I’ve felt pretty miserable the past two days. Yesterday morning, I woke up at 1:30 – that’s right, 1:30 in the morning. I was painfully sick, and I couldn’t get back to sleep. I got up, had my morning devotions, read a book (not from a book -- a whole book), looked at some baseball sites on the Internet, read some more, went grocery shopping, even did some pushups and sit-ups. Finally, the morning came and I got Jada ready for day care. I trudged her to day care, trudged to work, trudged through work, and trudged home. My wife, who was feeling just as sick as I was, offered to take care of Jada through until bedtime so I could lie down. I was in bed before 6 and fitfully slept until past 6 the next morning.

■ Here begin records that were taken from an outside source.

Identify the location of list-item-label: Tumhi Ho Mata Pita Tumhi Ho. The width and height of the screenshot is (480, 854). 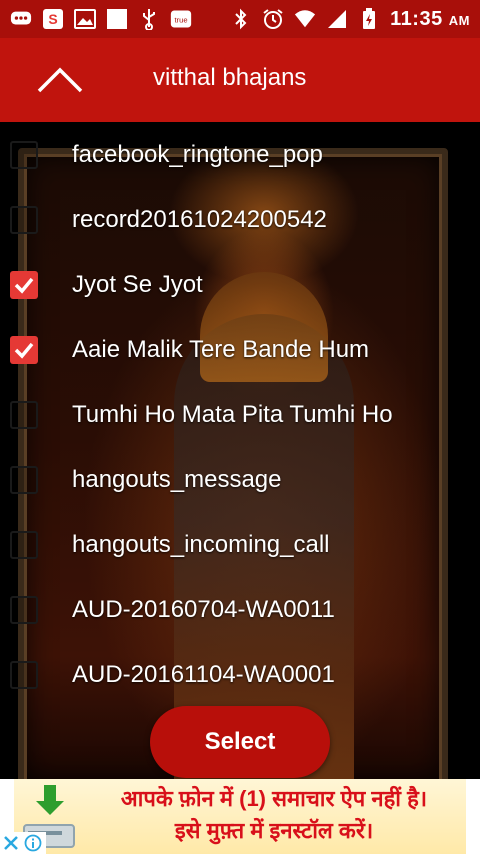
(232, 414).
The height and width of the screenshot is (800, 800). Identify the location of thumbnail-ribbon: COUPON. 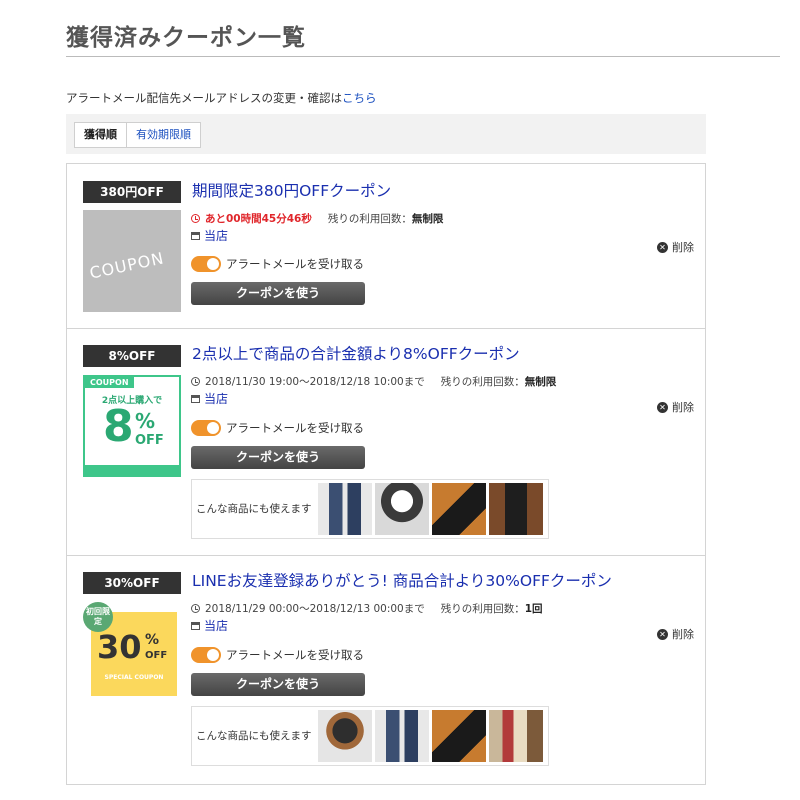
(110, 382).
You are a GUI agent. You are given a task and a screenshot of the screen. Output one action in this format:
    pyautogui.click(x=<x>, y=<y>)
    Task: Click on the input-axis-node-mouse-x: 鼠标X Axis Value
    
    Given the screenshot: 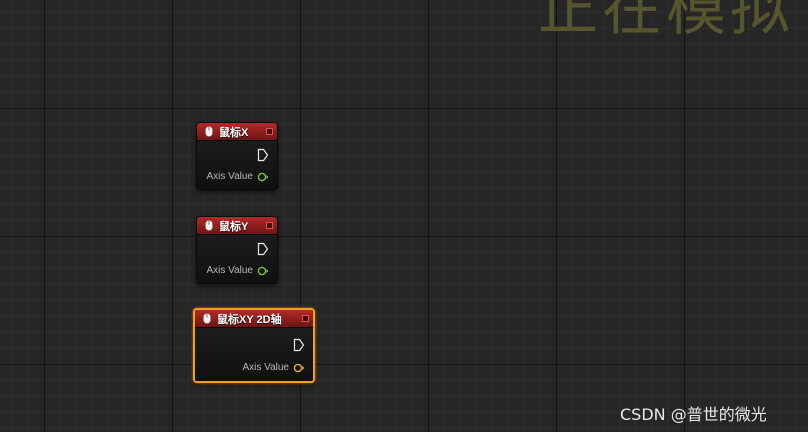 What is the action you would take?
    pyautogui.click(x=237, y=156)
    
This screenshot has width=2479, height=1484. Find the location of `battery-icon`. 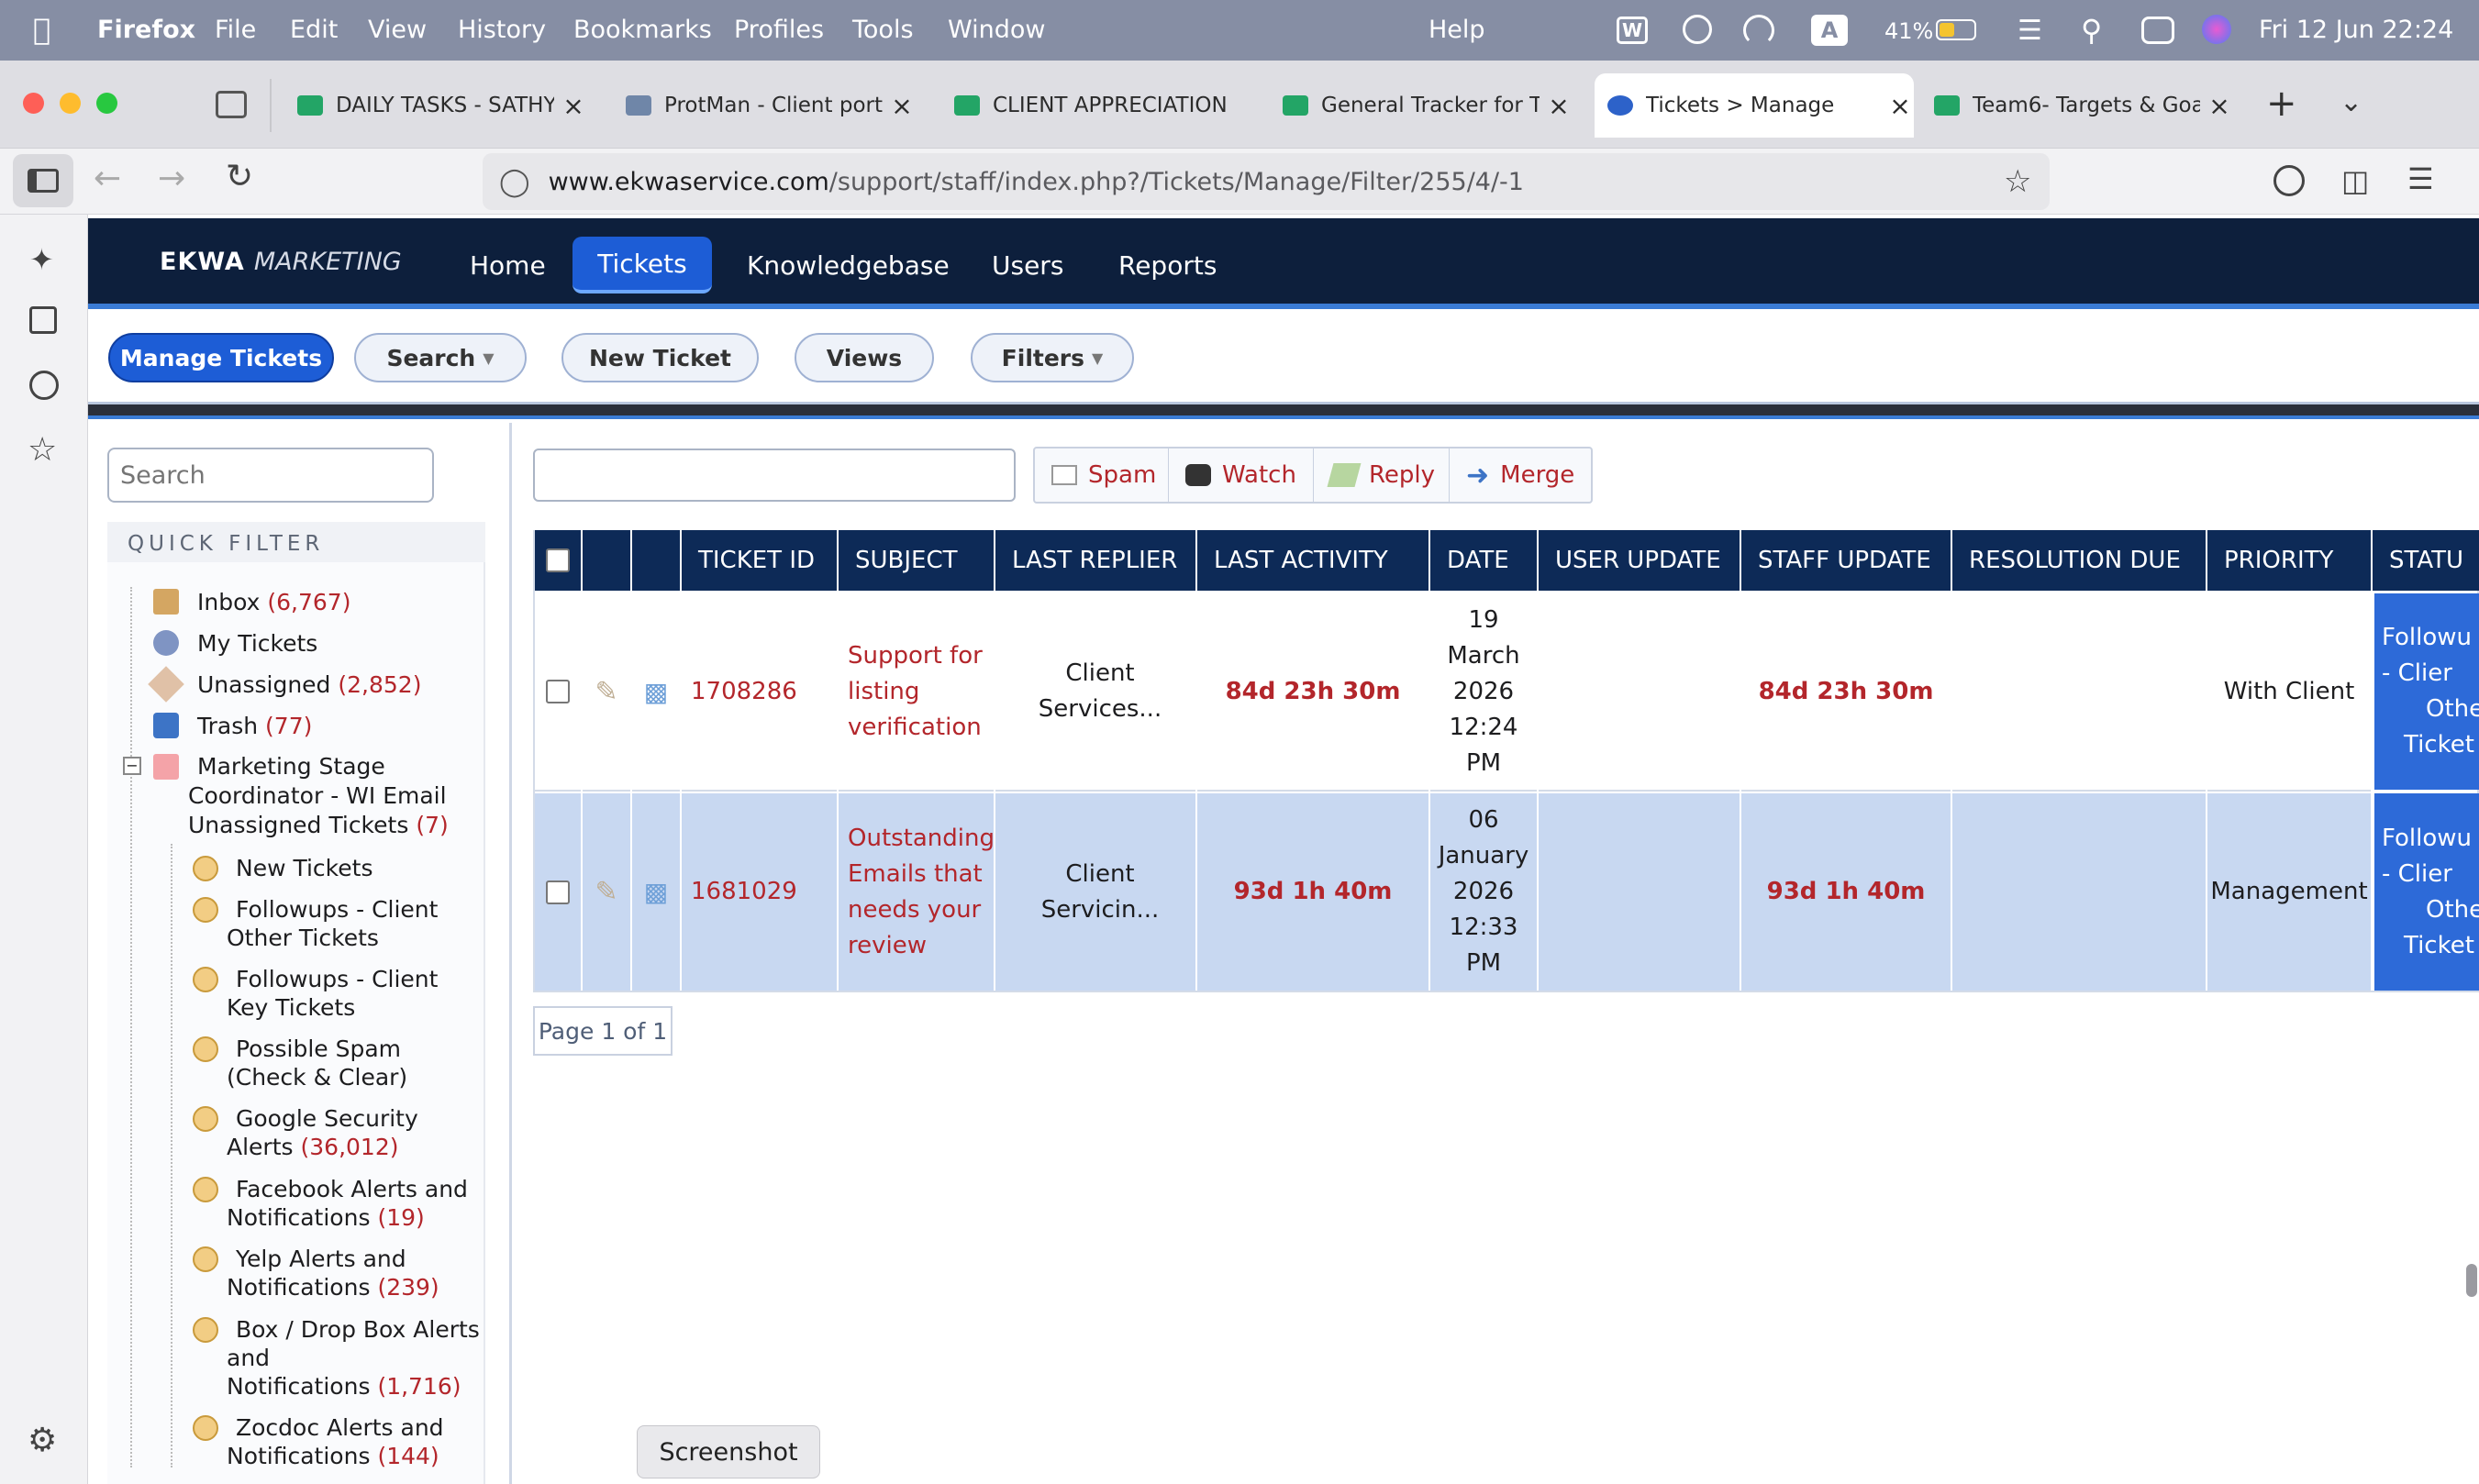

battery-icon is located at coordinates (1956, 30).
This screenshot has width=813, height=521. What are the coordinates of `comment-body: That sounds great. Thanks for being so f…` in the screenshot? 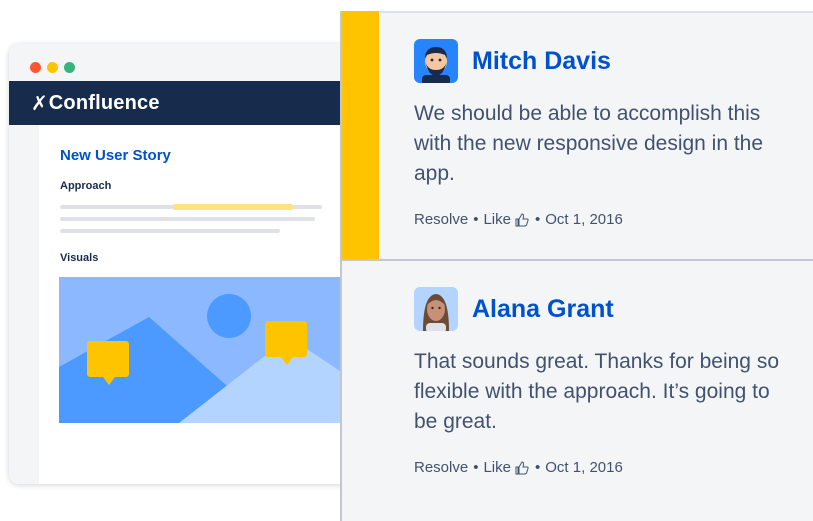 It's located at (596, 392).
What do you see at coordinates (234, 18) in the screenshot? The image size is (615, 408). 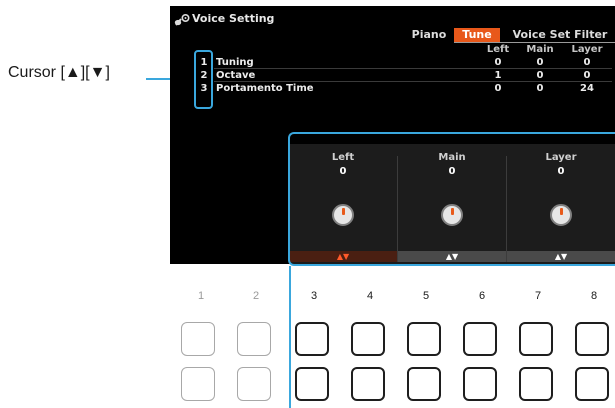 I see `screen-title-text: Voice Setting` at bounding box center [234, 18].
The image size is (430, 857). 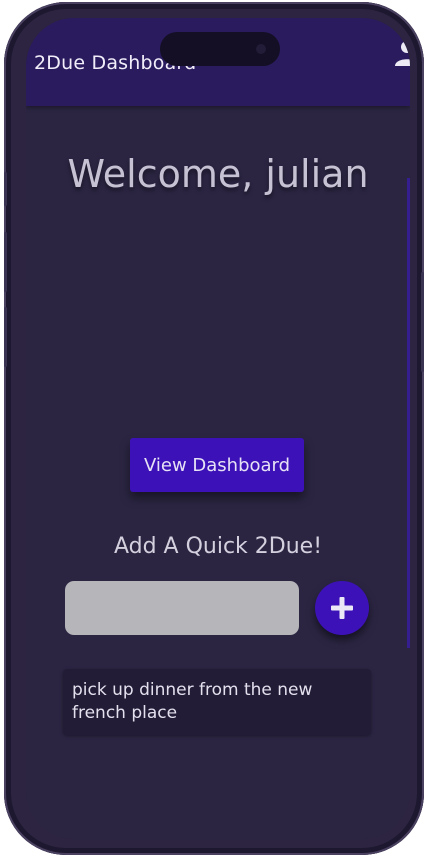 I want to click on quick-todo-input, so click(x=182, y=608).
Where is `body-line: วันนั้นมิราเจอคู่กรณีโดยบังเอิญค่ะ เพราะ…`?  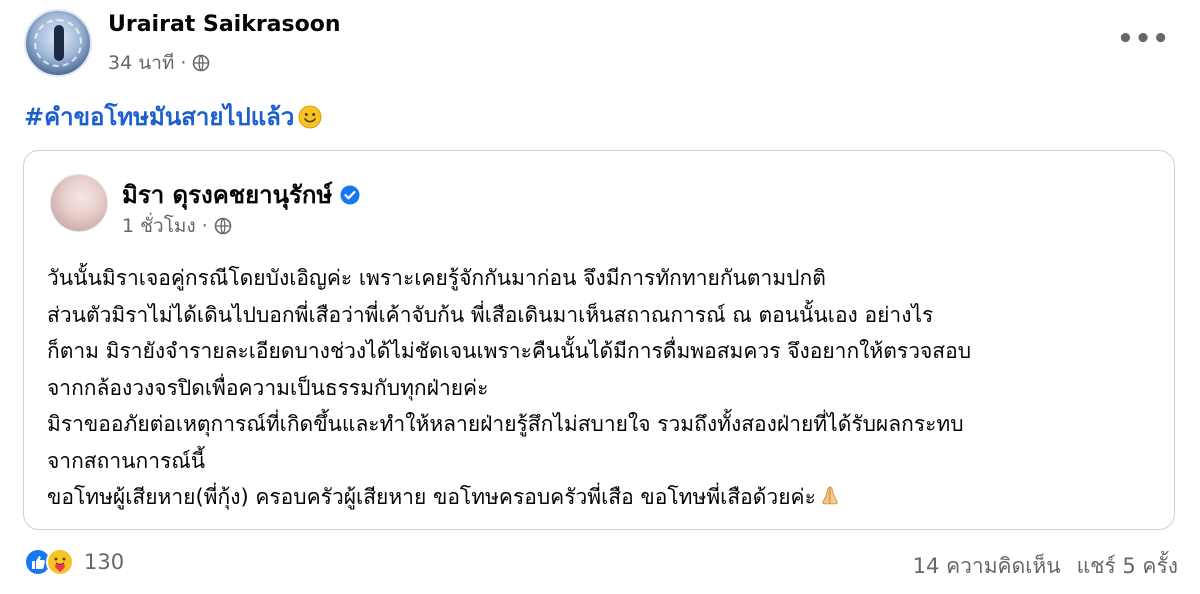 body-line: วันนั้นมิราเจอคู่กรณีโดยบังเอิญค่ะ เพราะ… is located at coordinates (436, 278).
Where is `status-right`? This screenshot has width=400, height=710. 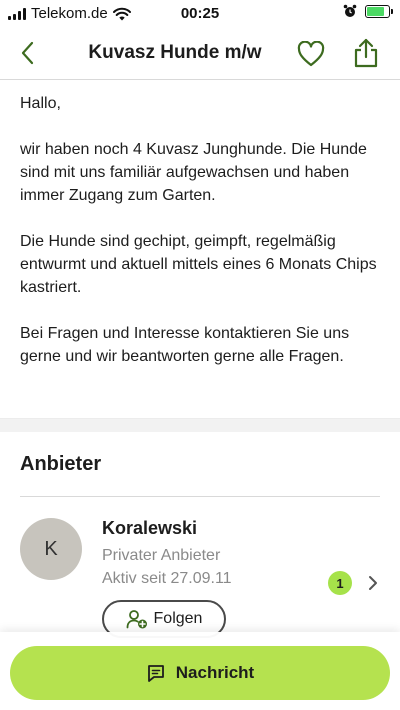
status-right is located at coordinates (368, 11).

Today, I felt even worse at work. Jada spent the day at home, so I didn’t think I could count on Amy taking my evening responsibilities on for a second night, but sure enough, just as I got to our front door, she and Jada were leaving for a walk – Amy said she’d be out for an hour, so I could rest a bit. What a saint she is. She closed the door behind her and I trudged upstairs to shed my work clothes, have some semblance of dinner even though I had no appetite, and wallow in the pain of my headache and sinus pressure and drippy nose.
The two of them got home an hour later, and I met them downstairs. Jada puttered towards me with a big grin on her face. Amy reported to me that she had been a good mood all day. It was a breath of fresh air, given how worn down I’d felt and how fussy she’d been all week. I played with her for a few minutes, got her ready for bed, and then kissed her goodnight and put her in her crib for the night.
Even now as I write, I feel awful. But because my little dumpling was in a good mood today and because she shared that happiness with me, even for just a few moments, I can kind of have a bit of a smile on my face.